## [The task]
Can you turn the records below into a JSON list of strings, with one string per line and blank lines skipped? Leave the pictures out of it.

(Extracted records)
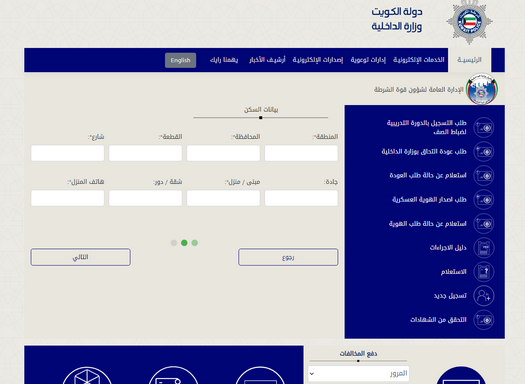Go to الرئيسية home tab
525x384 pixels.
[469, 60]
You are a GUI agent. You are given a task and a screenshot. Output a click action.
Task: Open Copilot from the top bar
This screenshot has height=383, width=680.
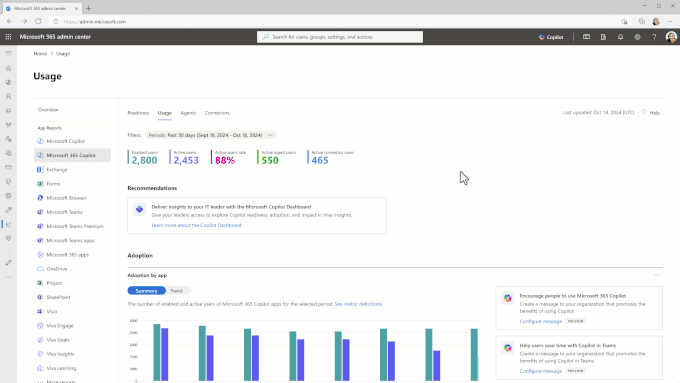(x=551, y=37)
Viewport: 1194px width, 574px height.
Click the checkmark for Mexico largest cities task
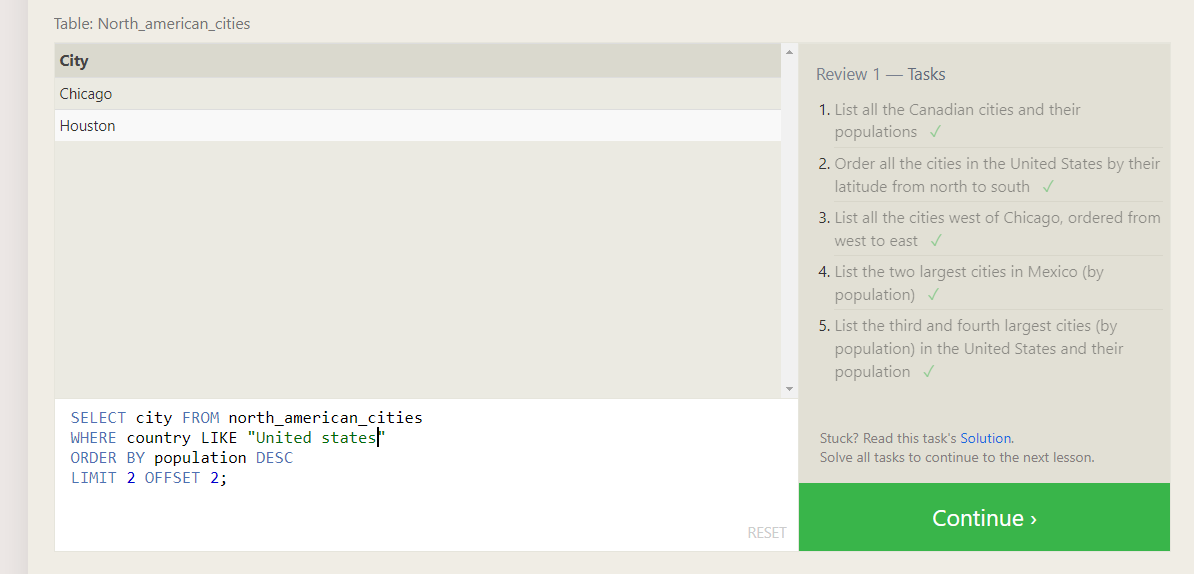point(933,294)
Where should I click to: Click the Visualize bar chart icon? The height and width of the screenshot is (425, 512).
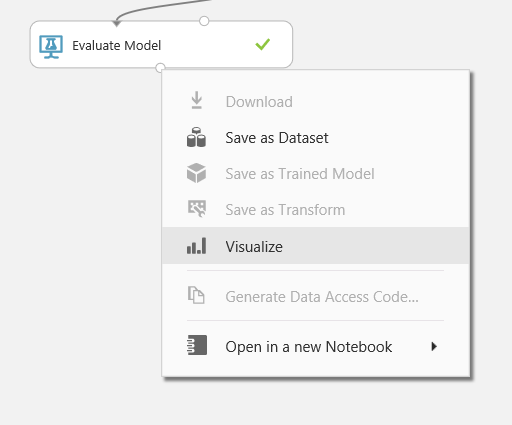click(197, 246)
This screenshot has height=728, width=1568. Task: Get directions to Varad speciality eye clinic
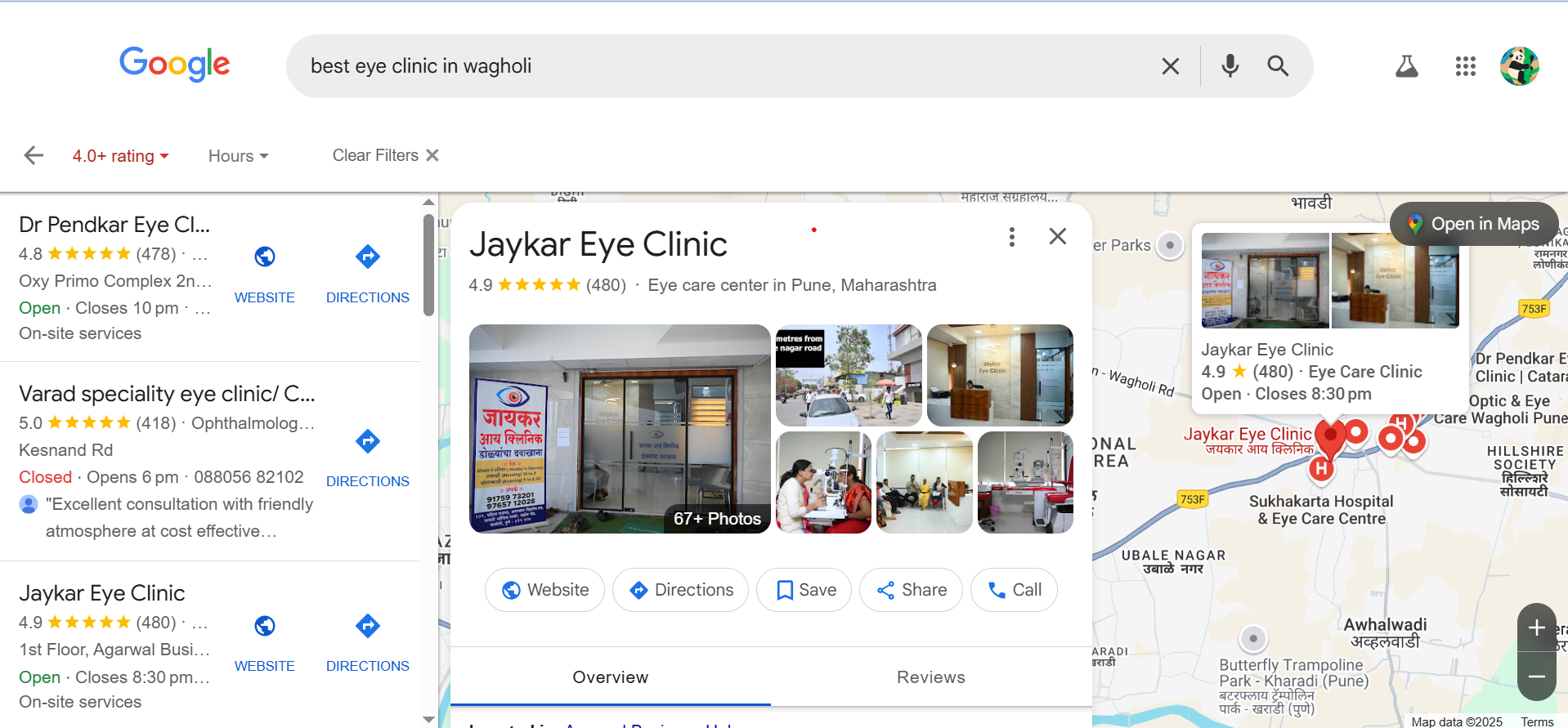(x=367, y=456)
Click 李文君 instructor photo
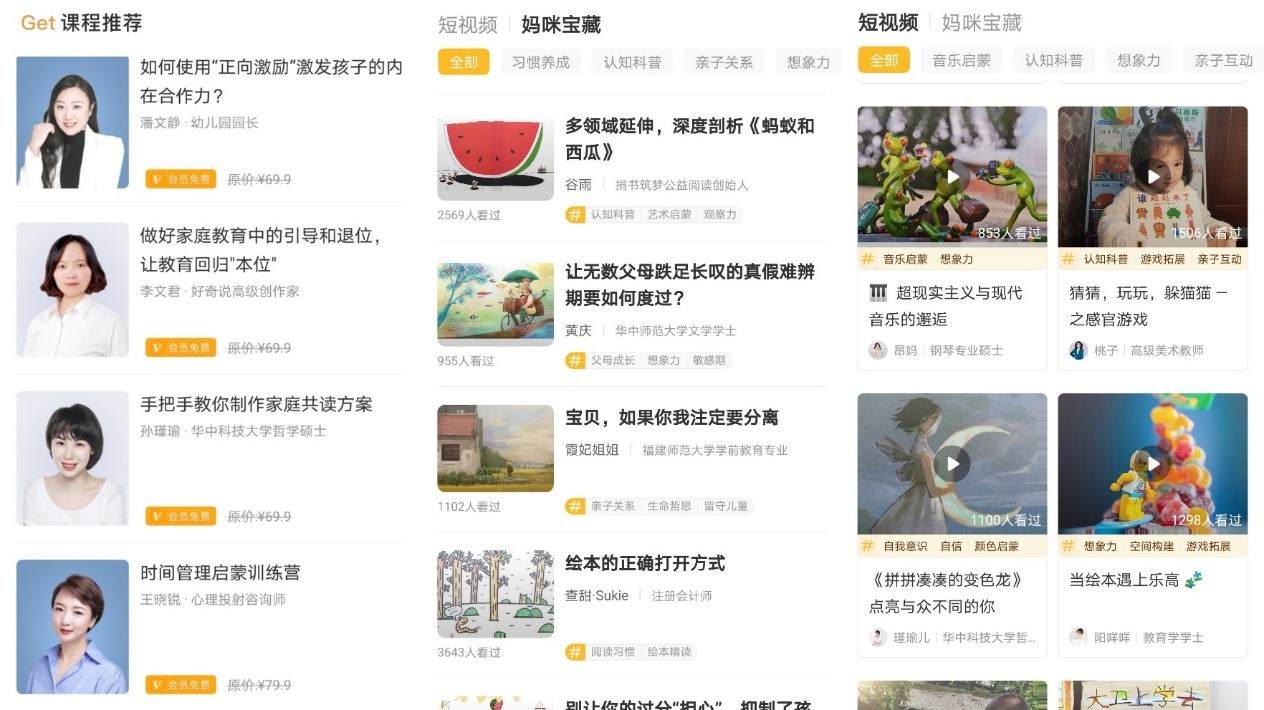Screen dimensions: 1264x710 (x=73, y=290)
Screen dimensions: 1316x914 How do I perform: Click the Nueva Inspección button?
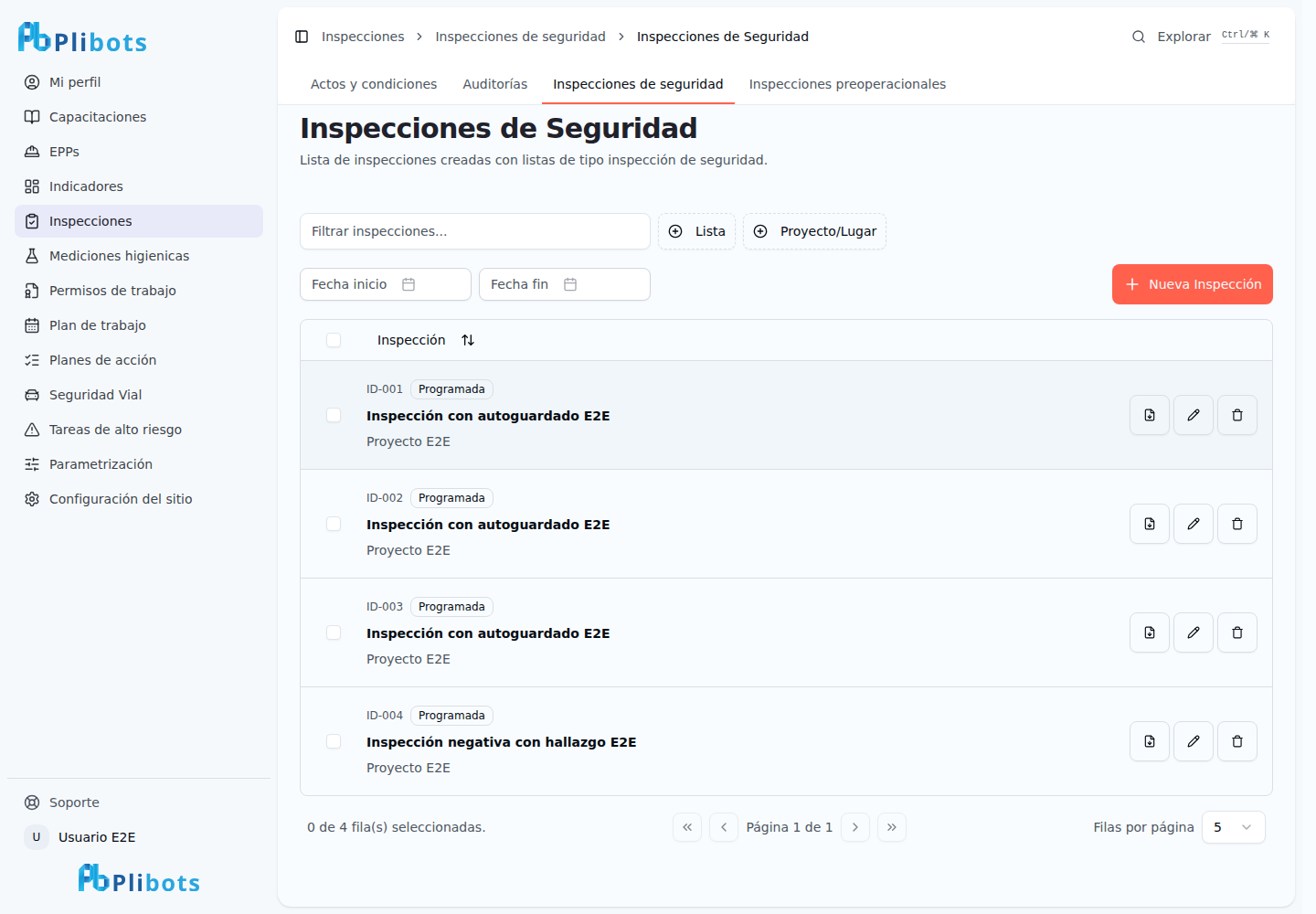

## [Expected output]
[
  "Go to الرئيسية home tab",
  "525x384 pixels.",
  "[469, 60]",
  "You are a GUI agent. You are given a task and a screenshot. Output a click action.",
  "Task: Open Copilot from the top bar",
  "This screenshot has height=383, width=680.",
  "(x=551, y=37)",
  "Viewport: 1194px width, 574px height.",
  "Click the checkmark for Mexico largest cities task",
  "point(933,294)",
  "Where should I click to: Click the Visualize bar chart icon? The height and width of the screenshot is (425, 512).",
  "click(197, 246)",
  "This screenshot has height=728, width=1568. Task: Get directions to Varad speciality eye clinic",
  "(x=367, y=456)",
  "Click 李文君 instructor photo",
  "Screen dimensions: 1264x710 (x=73, y=290)",
  "Screen dimensions: 1316x914 How do I perform: Click the Nueva Inspección button?"
]